To do: Whatever comes before the line containing "Open the user profile avatar menu" stays out; transcribe that line and all that follow to the end of the records exactly, with no pictures.

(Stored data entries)
# # # # #

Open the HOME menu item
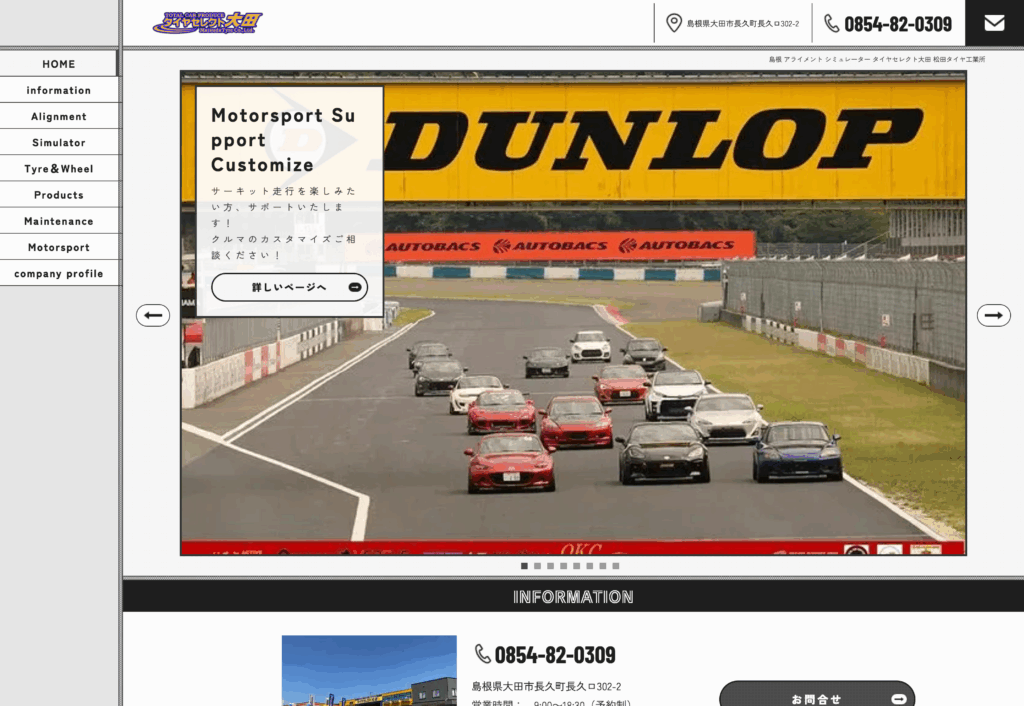1024x706 pixels. tap(59, 64)

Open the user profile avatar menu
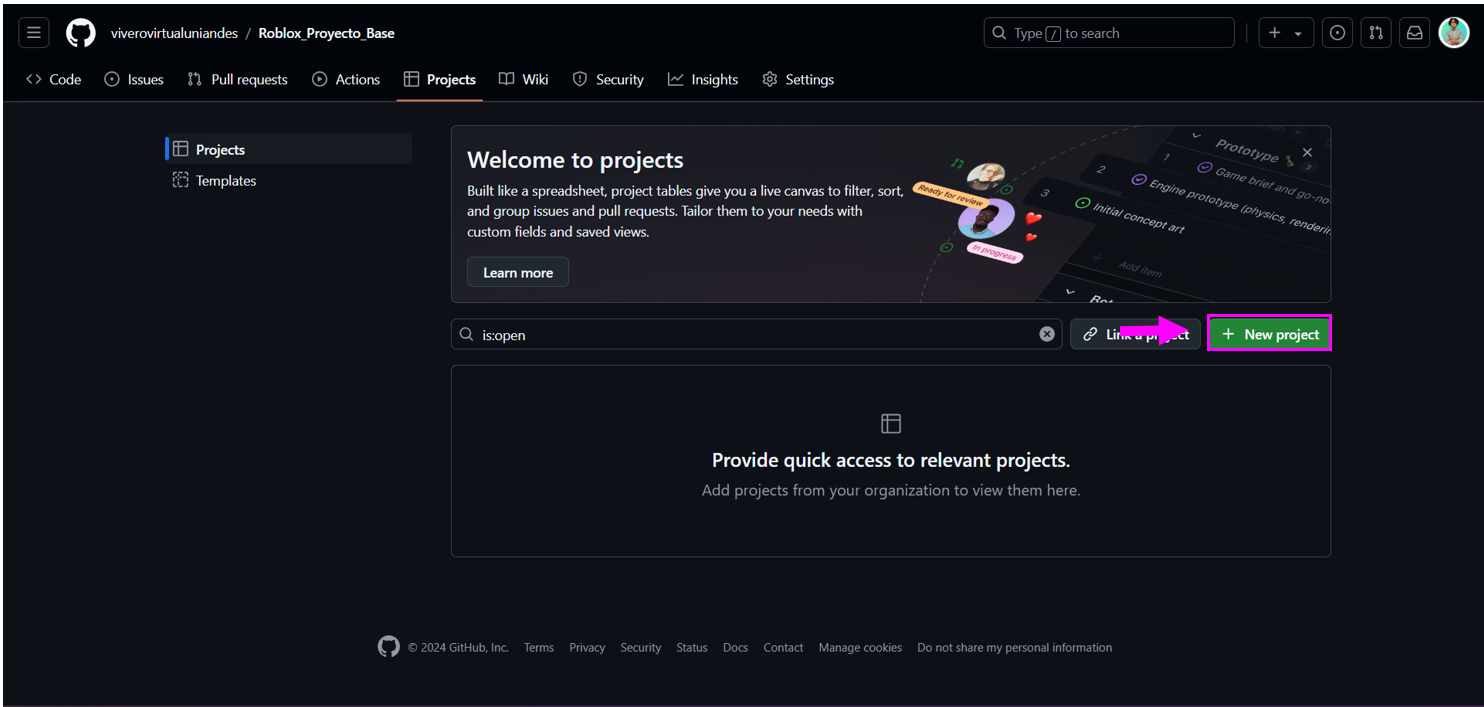[x=1453, y=33]
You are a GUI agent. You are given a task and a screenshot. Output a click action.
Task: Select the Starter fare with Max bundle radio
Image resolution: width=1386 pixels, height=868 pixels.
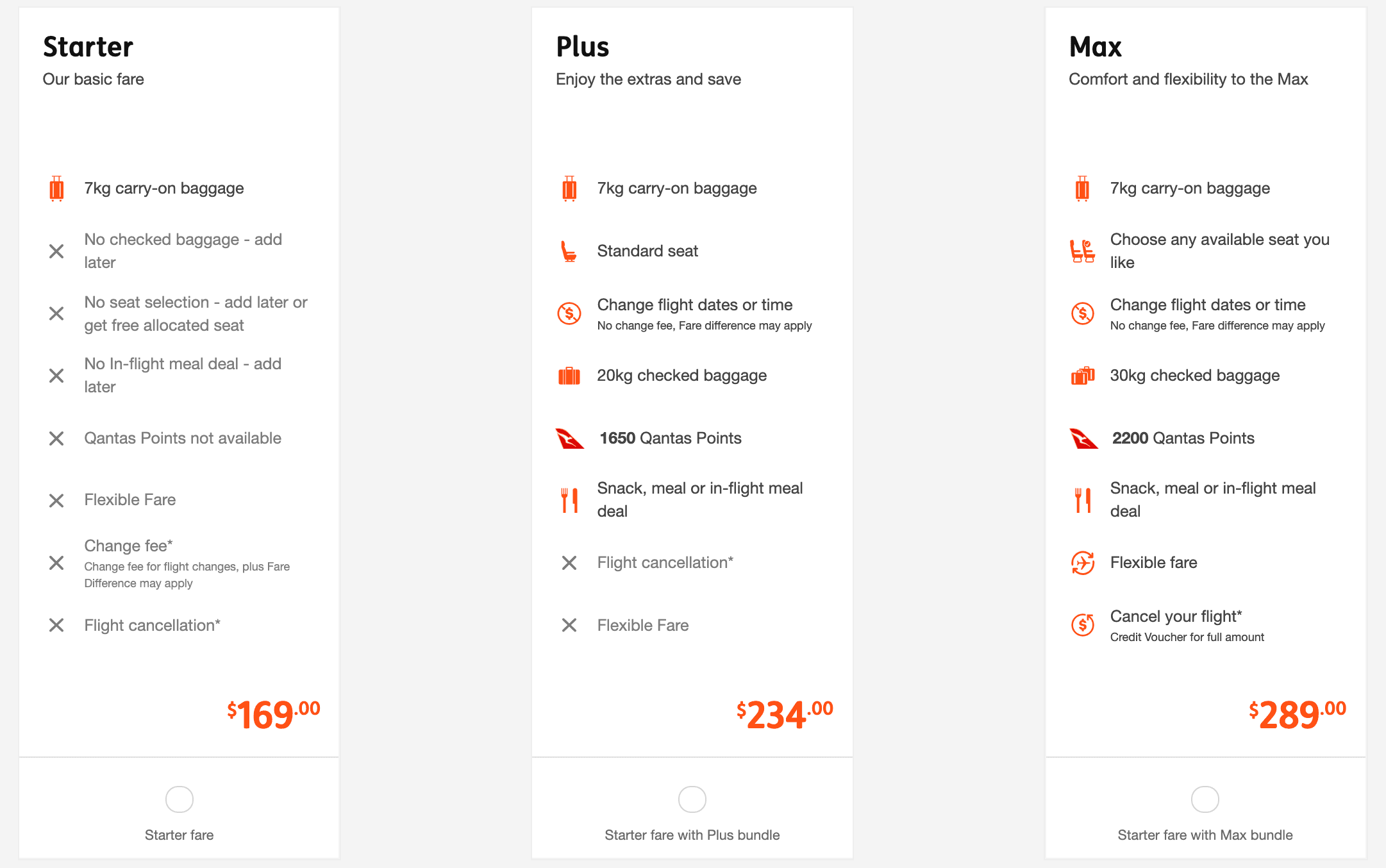(x=1205, y=799)
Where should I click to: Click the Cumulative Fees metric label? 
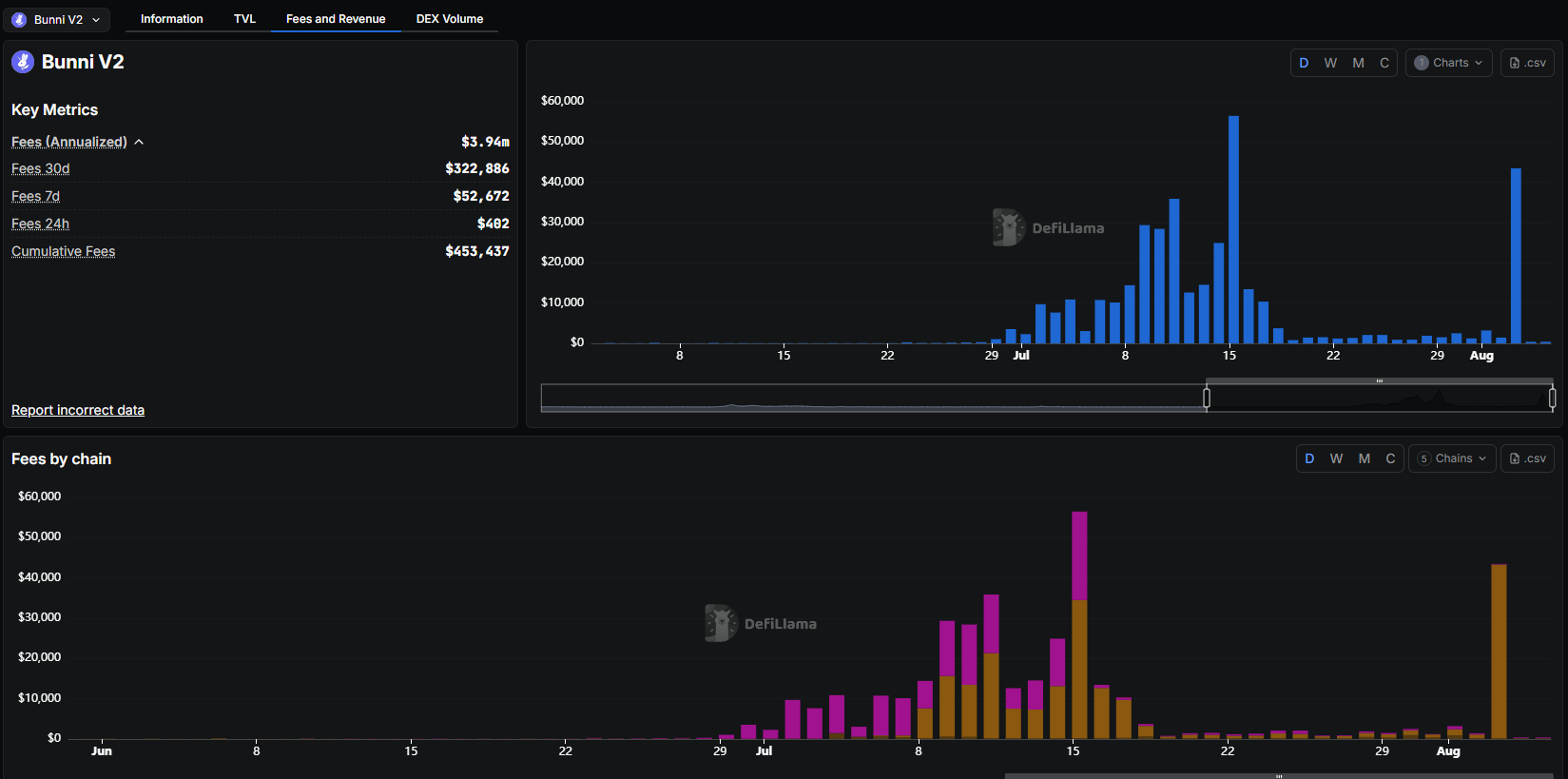click(63, 251)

# # # # #

Task output:
Open the user profile avatar menu
[x=1453, y=33]
You are a GUI agent. You are given a task and a screenshot. Output a click action.
Task: Select the Starter fare with Max bundle radio
Image resolution: width=1386 pixels, height=868 pixels.
(x=1205, y=799)
Where should I click to: Click the Cumulative Fees metric label? 
click(63, 251)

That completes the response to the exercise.